Just two months before the start of another school year. I’m not counting down in anticipation of returning to work. But I am thinking about how fast life seems to be flying by. Three weeks ago I attended my niece’s high school graduation.

The thought of her being 18 and heading off to college this fall is just mind blowing. There’s the obvious…the passage of time that just doesn’t keep up with the calendar, the clock, and everything else that makes it unbelievable that I’m 18 years older this month, anymore than it does that she’s a high school graduate!

Then there’s the realization that she, like so many other teenagers, are heading off to college, ready of their freshmen year; full of knowledge, hope, excitement, and — unfortunately, already set in her way. You know, like many of us were who “knew everything already;” whose parents were old-fashion and out of touch, and couldn’t tell us anything. And even when they tried, we didn’t listen.

But these students? The ones I see in class and walking around campus. The teenage and young adults who spend the money and the time attending school, and who say they’re interested in a career in the music industry, but their actions (and inaction) doesn’t support what their words are saying. I’m still scratching my head at many of them.

The music industry is a competitive place. Getting a job in it has almost nothing to do with what degree you earn. But it does have to do with what information you learned; knowledge you gained; experiences you had; people you met; abilities and talents you have; and the drive to succeed.
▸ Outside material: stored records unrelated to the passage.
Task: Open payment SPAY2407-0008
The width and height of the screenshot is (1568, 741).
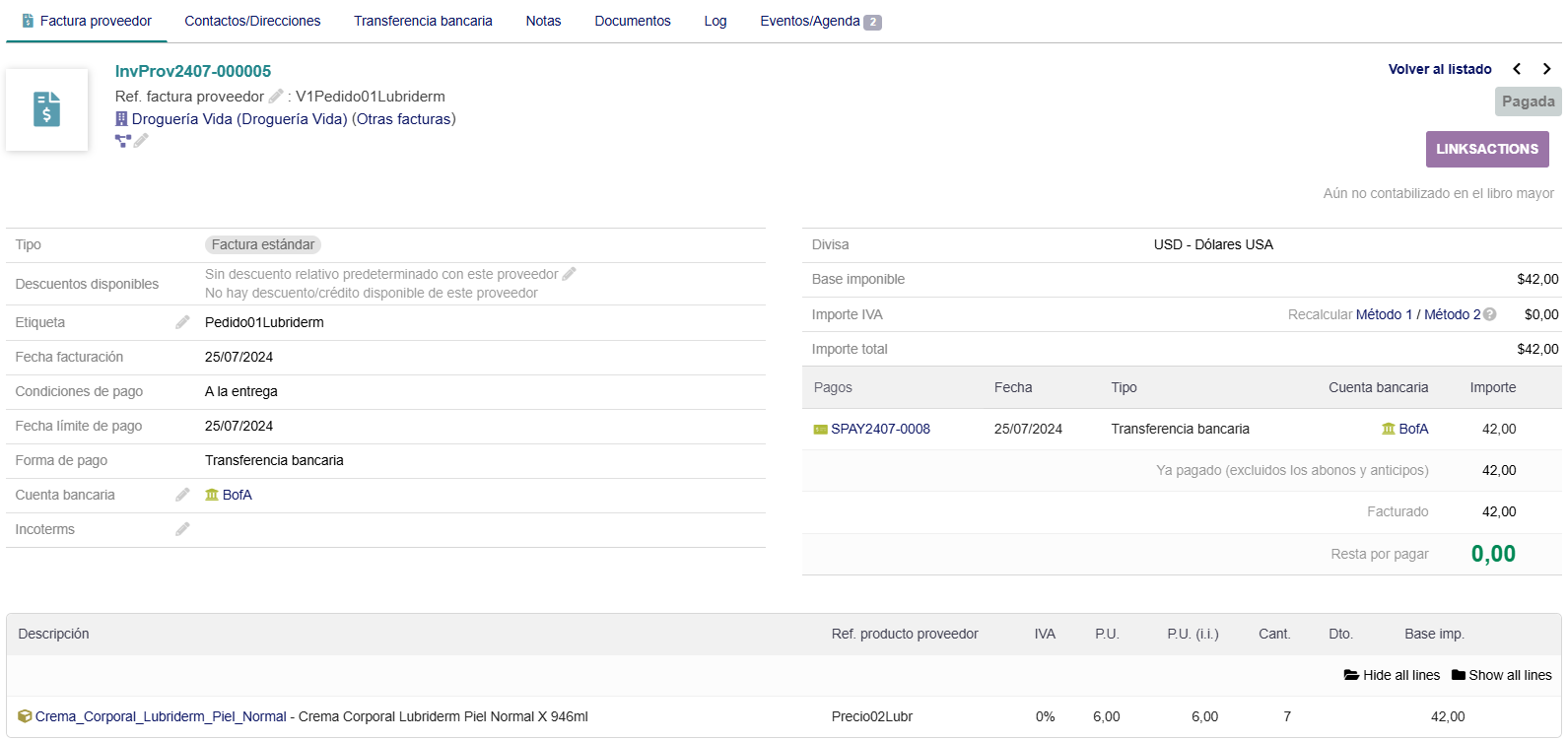Action: 879,429
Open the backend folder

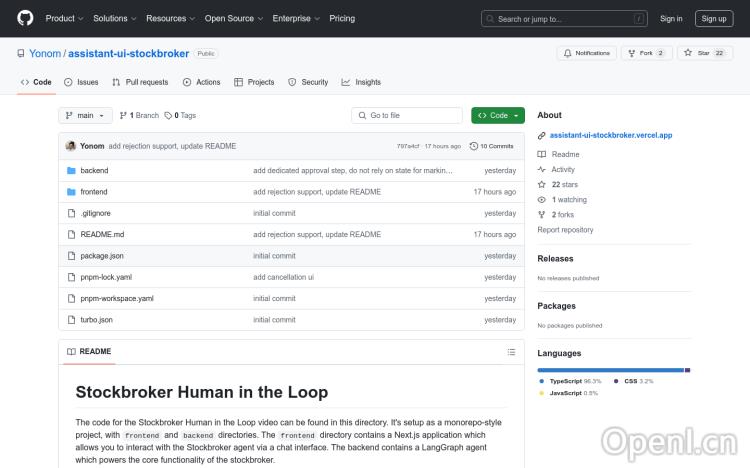click(x=94, y=171)
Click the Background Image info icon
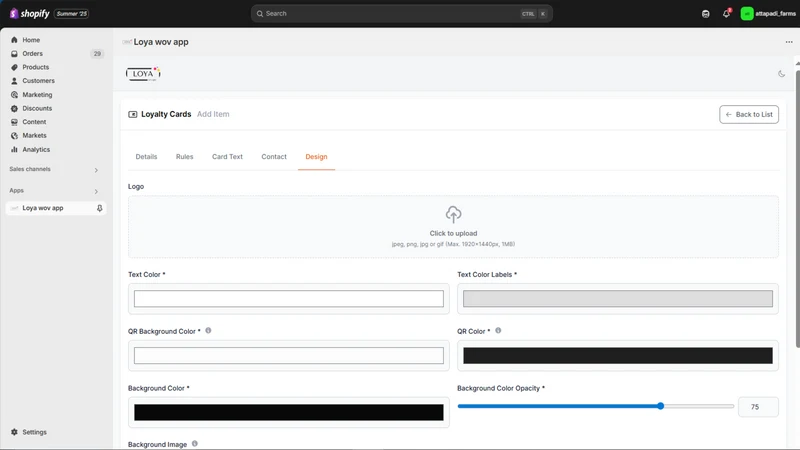This screenshot has height=450, width=800. (x=194, y=444)
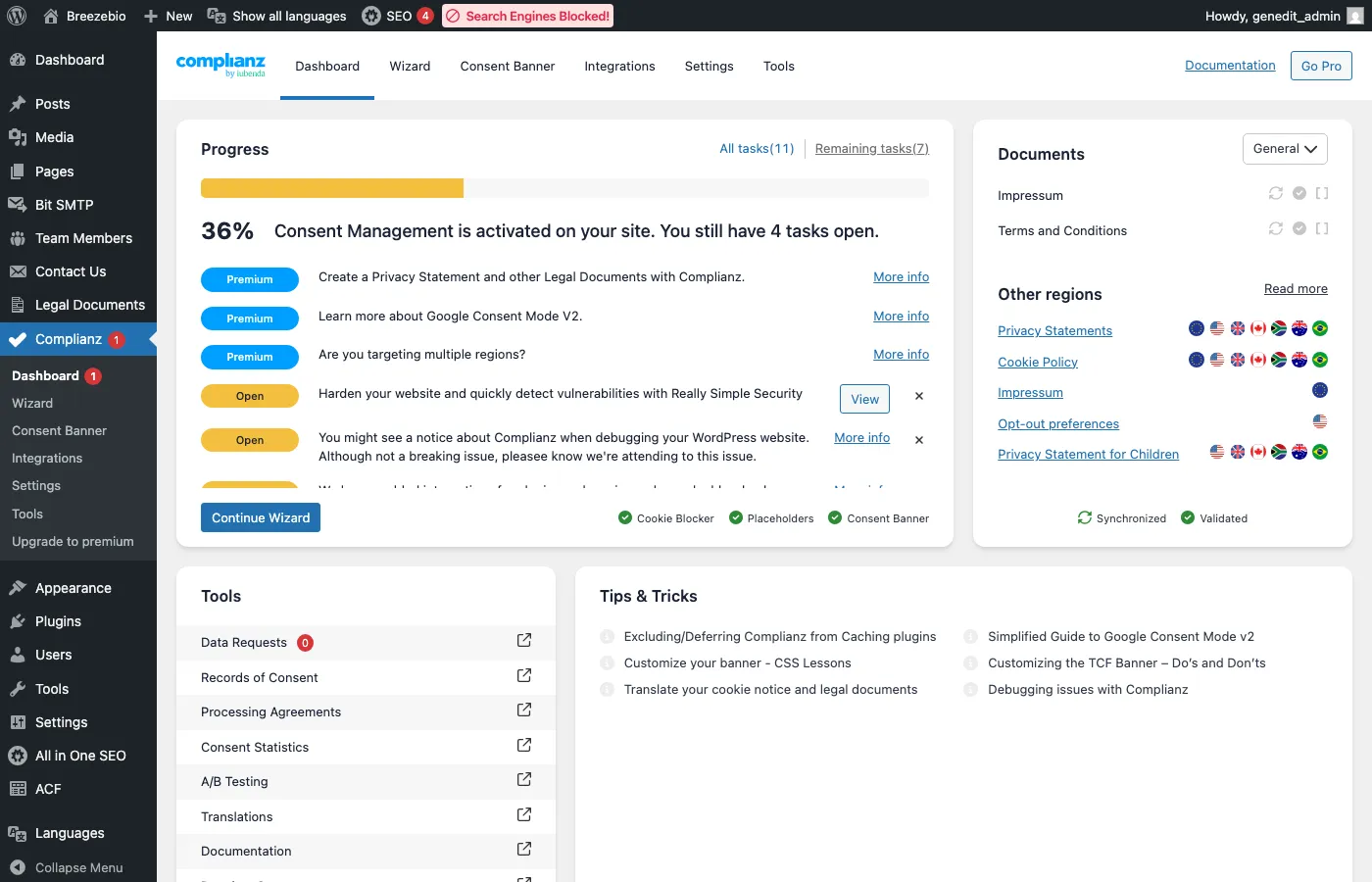
Task: Click shortcode brackets icon for Terms and Conditions
Action: (x=1322, y=229)
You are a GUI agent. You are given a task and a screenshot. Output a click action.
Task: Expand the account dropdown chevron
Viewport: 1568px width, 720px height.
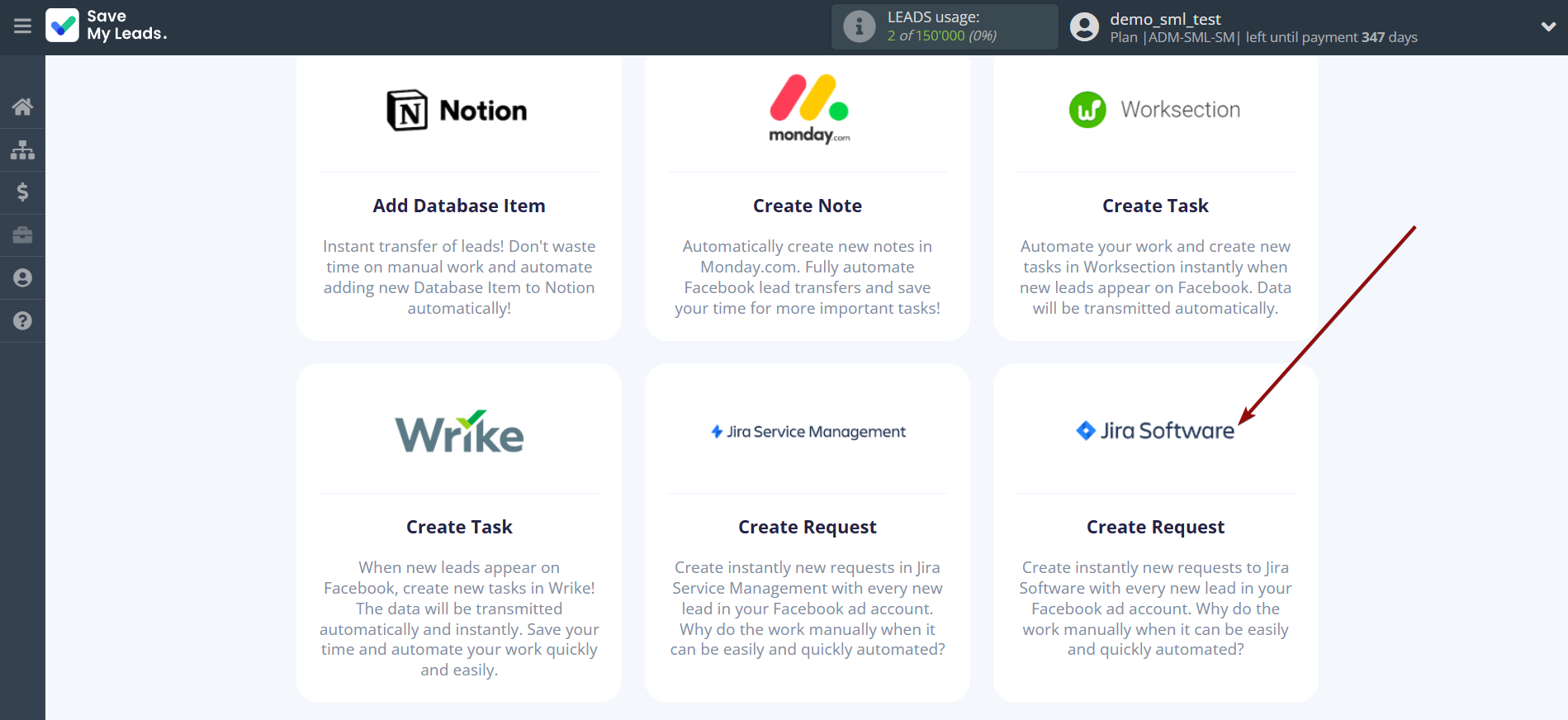coord(1548,26)
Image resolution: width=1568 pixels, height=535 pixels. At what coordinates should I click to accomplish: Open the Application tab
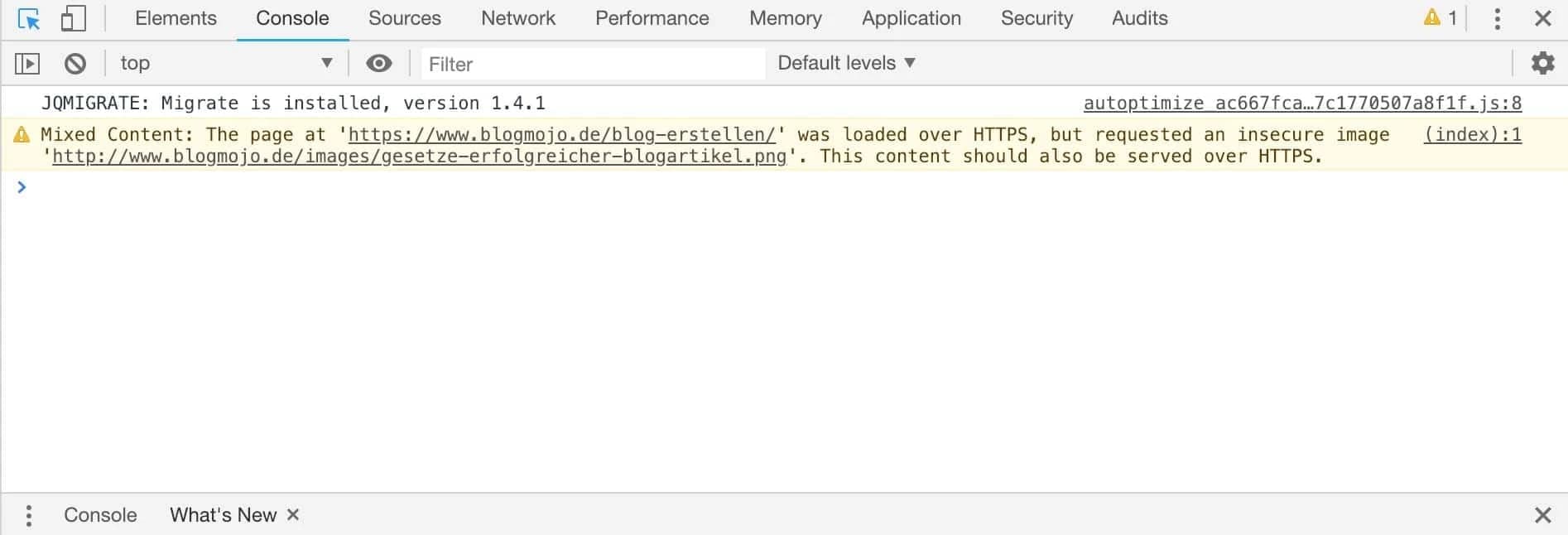coord(911,17)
I spoke at and lead a panel discussion at the Music Biz conference in Nashville back in May. The topic was on how students could increase their chances of alining internships during school, and jobs after graduation. The three-day conference cost several hundreds of dollars for industry persons attending, but less than $75.00 for students. There were dozens of seminars offered throughout the day; industry-related social activities each night; an awards luncheon included in the costs, and literally hundreds of professional industry executives and other persons speaking, sitting on panels, and walking the halls of the event. I spent months talking about the event coming up; weeks strongly encouraging students to register and attend; and even in the final days of school, had emails sent to everyone in the program. In spite of that, not even a dozen students attended.

 

So if a student or anyone else, says they’re interested in finding a job in the music industry, why would they not want to take advantage of opportunities to learn more about it; to meet people doing it; and to network with others who are also trying to get in it? Why does a student need to be pushed into finding internships, or volunteering at industry functions, or joining industry-related clubs and organizations?

Shouldn’t those who are serious about a career in the industry be in happy active pursuit and doing all they can to be competitive enough to get the job!?

My niece isn’t pursing a degree or career in the music industry. She wants to be a nurse; a neonatal nurse to be exact. She plans to spend her life helping to save babies’ lives. I applaud her for that. It’s something she’s been interested in since she was a young child herself; and it never changed through the years. But my prayer for her is the same thing that I say to my students — that their desire is not to learn enough to pass a test or get a good grade in class. But their desire should be to gain the kind of knowledge they will need to put what they’ve learned to use in the real world, and do something to make it a better place for everyone!